Beautiful modern churches are rare. Certainly, there are quite a few beautiful "NEO" churches being built, but it certainly is important to develop a contemporary architectural style that, while drawing from the past, is not a mere carbon copy. I believe that Fr. Stephanos has succeeded wonderfully with "his" church.
This church is a good example of what can be done in a more modern context, but still retain beauty. I have seen some good examples of this in my own dioces with more modern churches that at the same time did not become iconoclastic. Though some built within the last ten years have fallen into the church-in-the-round minimalism that is a divorce from the past. Meeting halls with no soul.
I recently found a picture of my own parish on a Tridentine Mass site while searching for something else. The picture is fairly recent since it shows the restoration done last year.
Though right now the stained glass windows are gone since they are being refurbished. No matter how often I go to my parish the interior once again hits me and reminds me why I am there. The whole church is directed towards worship and a reminder of the saints that went before us. My parish is also a liturgical oasis where I can easily leave at home my copy of Mass Confusion. In fact I sometimes go to other parishes just so I can commiserate with others over liturgical abuses.
7 comments
Wow, that is very nice indeed.

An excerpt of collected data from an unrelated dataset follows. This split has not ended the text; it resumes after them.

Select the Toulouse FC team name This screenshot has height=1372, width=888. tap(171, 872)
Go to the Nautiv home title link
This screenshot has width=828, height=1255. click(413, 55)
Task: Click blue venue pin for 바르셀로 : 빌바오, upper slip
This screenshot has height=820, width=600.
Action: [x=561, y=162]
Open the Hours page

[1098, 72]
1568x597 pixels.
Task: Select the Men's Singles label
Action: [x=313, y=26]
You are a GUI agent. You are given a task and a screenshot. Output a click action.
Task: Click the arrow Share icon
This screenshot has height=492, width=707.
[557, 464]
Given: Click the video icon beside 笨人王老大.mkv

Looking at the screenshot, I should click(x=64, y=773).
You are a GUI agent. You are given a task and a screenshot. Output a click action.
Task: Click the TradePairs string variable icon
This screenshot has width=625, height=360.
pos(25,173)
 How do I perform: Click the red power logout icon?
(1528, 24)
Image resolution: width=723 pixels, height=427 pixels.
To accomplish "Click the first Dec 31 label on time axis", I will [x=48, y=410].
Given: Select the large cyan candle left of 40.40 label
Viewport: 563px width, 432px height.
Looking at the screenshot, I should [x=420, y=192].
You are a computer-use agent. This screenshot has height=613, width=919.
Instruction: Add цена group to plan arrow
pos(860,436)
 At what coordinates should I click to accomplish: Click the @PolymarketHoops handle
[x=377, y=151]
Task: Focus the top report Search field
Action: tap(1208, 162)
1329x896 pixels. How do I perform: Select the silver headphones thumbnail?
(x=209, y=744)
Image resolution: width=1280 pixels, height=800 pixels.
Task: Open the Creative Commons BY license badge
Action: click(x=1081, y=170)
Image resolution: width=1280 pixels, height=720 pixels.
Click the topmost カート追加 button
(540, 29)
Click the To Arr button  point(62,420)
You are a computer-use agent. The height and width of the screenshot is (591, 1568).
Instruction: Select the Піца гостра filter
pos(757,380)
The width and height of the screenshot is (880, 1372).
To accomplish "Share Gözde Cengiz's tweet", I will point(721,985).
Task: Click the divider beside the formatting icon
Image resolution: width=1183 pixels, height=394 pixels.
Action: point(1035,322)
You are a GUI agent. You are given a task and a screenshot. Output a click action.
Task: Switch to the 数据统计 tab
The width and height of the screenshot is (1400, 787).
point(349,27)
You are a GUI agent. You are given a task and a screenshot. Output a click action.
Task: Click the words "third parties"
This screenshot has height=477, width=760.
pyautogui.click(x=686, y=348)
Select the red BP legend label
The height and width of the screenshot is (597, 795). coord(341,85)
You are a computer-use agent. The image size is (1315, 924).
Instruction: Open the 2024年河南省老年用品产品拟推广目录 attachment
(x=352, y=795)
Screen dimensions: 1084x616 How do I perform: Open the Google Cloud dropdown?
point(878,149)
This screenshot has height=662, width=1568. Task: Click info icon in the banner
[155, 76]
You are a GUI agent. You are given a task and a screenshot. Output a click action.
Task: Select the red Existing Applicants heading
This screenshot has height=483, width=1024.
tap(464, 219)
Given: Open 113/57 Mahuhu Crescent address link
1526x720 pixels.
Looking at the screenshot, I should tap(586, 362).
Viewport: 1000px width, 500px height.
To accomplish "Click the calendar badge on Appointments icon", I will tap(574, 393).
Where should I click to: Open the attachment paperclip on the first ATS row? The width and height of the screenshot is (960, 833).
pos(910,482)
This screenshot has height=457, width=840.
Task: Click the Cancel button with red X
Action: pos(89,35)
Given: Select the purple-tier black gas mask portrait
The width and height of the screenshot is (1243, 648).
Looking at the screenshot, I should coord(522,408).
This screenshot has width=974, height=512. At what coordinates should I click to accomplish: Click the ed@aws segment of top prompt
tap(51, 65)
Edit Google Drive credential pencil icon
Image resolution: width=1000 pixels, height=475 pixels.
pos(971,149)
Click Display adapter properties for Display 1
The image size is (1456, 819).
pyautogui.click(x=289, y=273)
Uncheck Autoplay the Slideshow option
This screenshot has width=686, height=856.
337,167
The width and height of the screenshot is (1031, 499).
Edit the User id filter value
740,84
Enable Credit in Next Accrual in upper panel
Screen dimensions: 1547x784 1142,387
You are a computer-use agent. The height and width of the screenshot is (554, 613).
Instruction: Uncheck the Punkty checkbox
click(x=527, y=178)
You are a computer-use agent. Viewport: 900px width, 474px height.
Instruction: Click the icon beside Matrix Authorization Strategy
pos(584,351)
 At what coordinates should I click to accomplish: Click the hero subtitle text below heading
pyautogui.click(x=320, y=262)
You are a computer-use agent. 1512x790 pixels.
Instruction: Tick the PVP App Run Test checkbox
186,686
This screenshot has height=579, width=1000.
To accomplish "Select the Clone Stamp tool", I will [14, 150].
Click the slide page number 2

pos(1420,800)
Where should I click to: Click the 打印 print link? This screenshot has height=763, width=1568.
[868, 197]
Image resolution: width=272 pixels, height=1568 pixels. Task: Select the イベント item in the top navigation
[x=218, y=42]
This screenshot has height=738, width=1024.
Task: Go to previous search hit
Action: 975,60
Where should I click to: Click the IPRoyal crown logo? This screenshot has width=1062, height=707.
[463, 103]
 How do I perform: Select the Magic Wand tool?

Some of the walls look like they could use a little adorning still, but it’s a new building. Would that we had more churches like that!
lol…that’s my pic :). Nah, the church isn’t new..only restored…believe me..there are many stained glass windows and stations of the cross around the church so the walls don’t need anymore adorning :). You must have taken the pic from the Una Voce of Northeast Florida site that I maintain :). LOL..thats fine..anything to show how beautiful the church is 🙂
Now that is a church, beautiful
R,
Rjak wasn’t referring to the church in the picture – He was referring to the new Church in the article linked by the Curt Jester (on Fr. Stephanos).
As far as the new church construction, my one gripe is that the Blessed Sacrament is NOT in the Sanctuary – the parish may have had their reasons for this, but generally, unless it is a church of some great historical or architectural interest, there is NO reason whatever to build a separate reservation chapel.
24 hour Adoration means you need to think about security. It’s easier to keep a small separate Adoration chapel open and the church locked.
Which doesn’t mean the tabernacle should be hidden, of course.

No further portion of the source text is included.